The list of steps that the Trump Administration has already taken to make America polluted again is so long that fully cataloguing them in this space would be impossible.
The author did follow that disclaimer with a long list of actions that were increasingly depressing as I read them. And she pointed out that the Administration’s horrendous budget proposal would slash the E.P.A.’s budget by thirty-one per cent–more than it proposes reducing the State Department’s budget (twenty-nine per cent) or the Labor Department’s (twenty-one per cent).
The proposed cuts would entail firing a quarter of the agency’s workforce and eliminating many programs entirely, including the radiation-protection program, which does what its name suggests, and the Energy Star program, which establishes voluntary efficiency standards for electronics and appliances.
These initiatives are, of course, insane. But so much of Trump and his Keystone Kop Administration is insane. What is particularly worrisome is that in this one area, the Administration appears to be moving effectively to accomplish its goals. (I’ve been counting on the disarray and incompetence of the Trump White House to blunt the effect of his actions.)
How is it that a group as disorganized as the Trump Administration has been so methodical when it comes to the (anti) environment? The simplest answer is that money focusses the mind. Lots of corporations stand to profit from Trump’s regulatory rollback, even as American consumers suffer. …

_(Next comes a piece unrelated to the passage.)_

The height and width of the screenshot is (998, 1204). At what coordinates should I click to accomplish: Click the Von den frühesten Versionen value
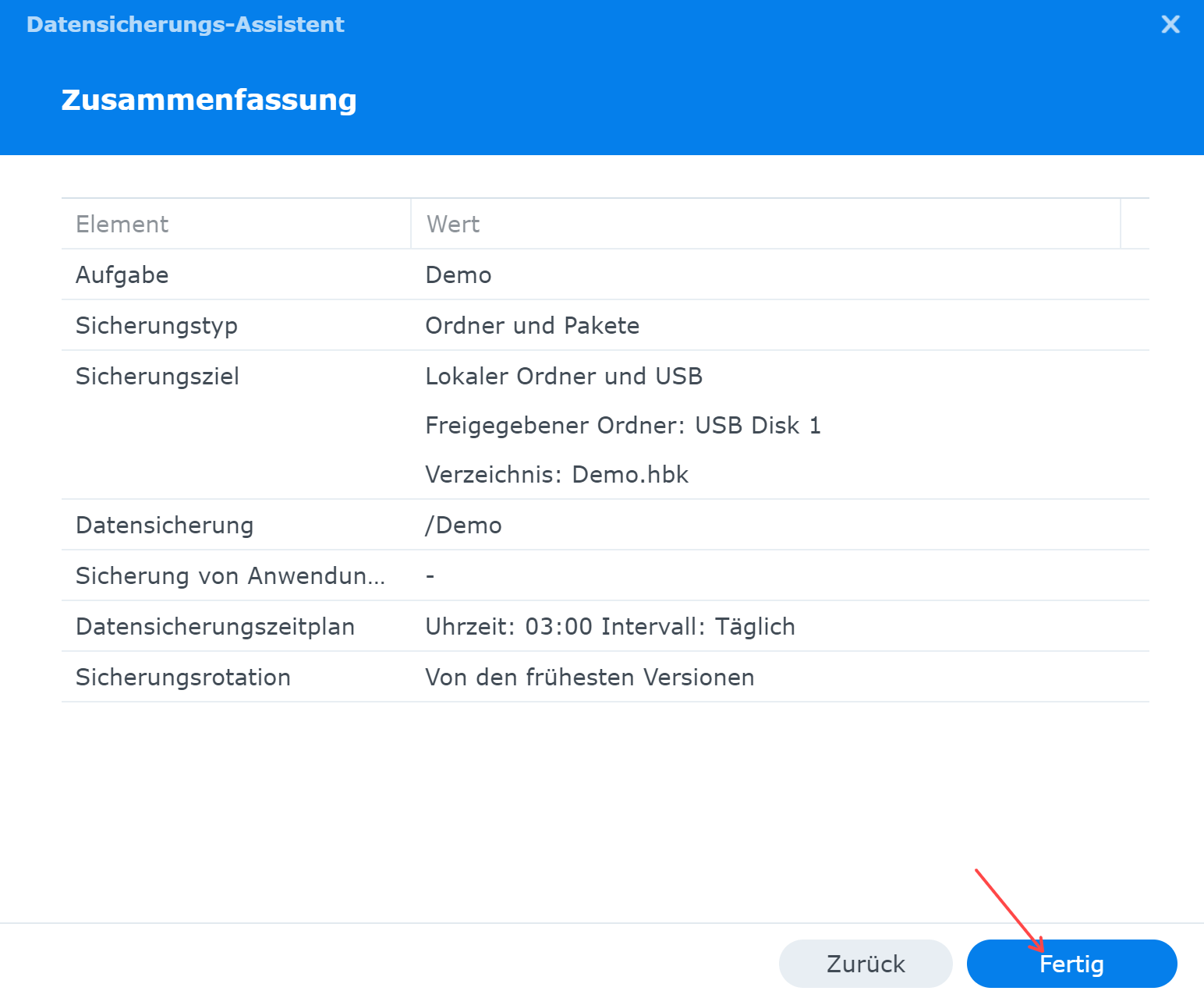click(590, 678)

But, while money is clearly key, it doesn’t seem entirely sufficient as an explanation. There’s arguably more money, in the long run, to be made from imposing the regulations—from investing in solar and wind power, for example, and updating the country’s electrical grid. Writing recently in the Washington Post, Amanda Erickson proposed an alternative, or at least complementary, explanation. Combatting a global environmental problem like climate change would seem to require global coöperation. If you don’t believe in global coöperation because “America comes first,” then you’re faced with a dilemma. You can either come up with an alternative approach—tough to do—or simply pretend that the problem doesn’t exist.
We evidently live in a world where significant numbers of people would rather make the planet unlivable for their children and grandchildren than face unpleasant realities or co-operate with Others.
I find this incomprehensible. And deeply worrisome.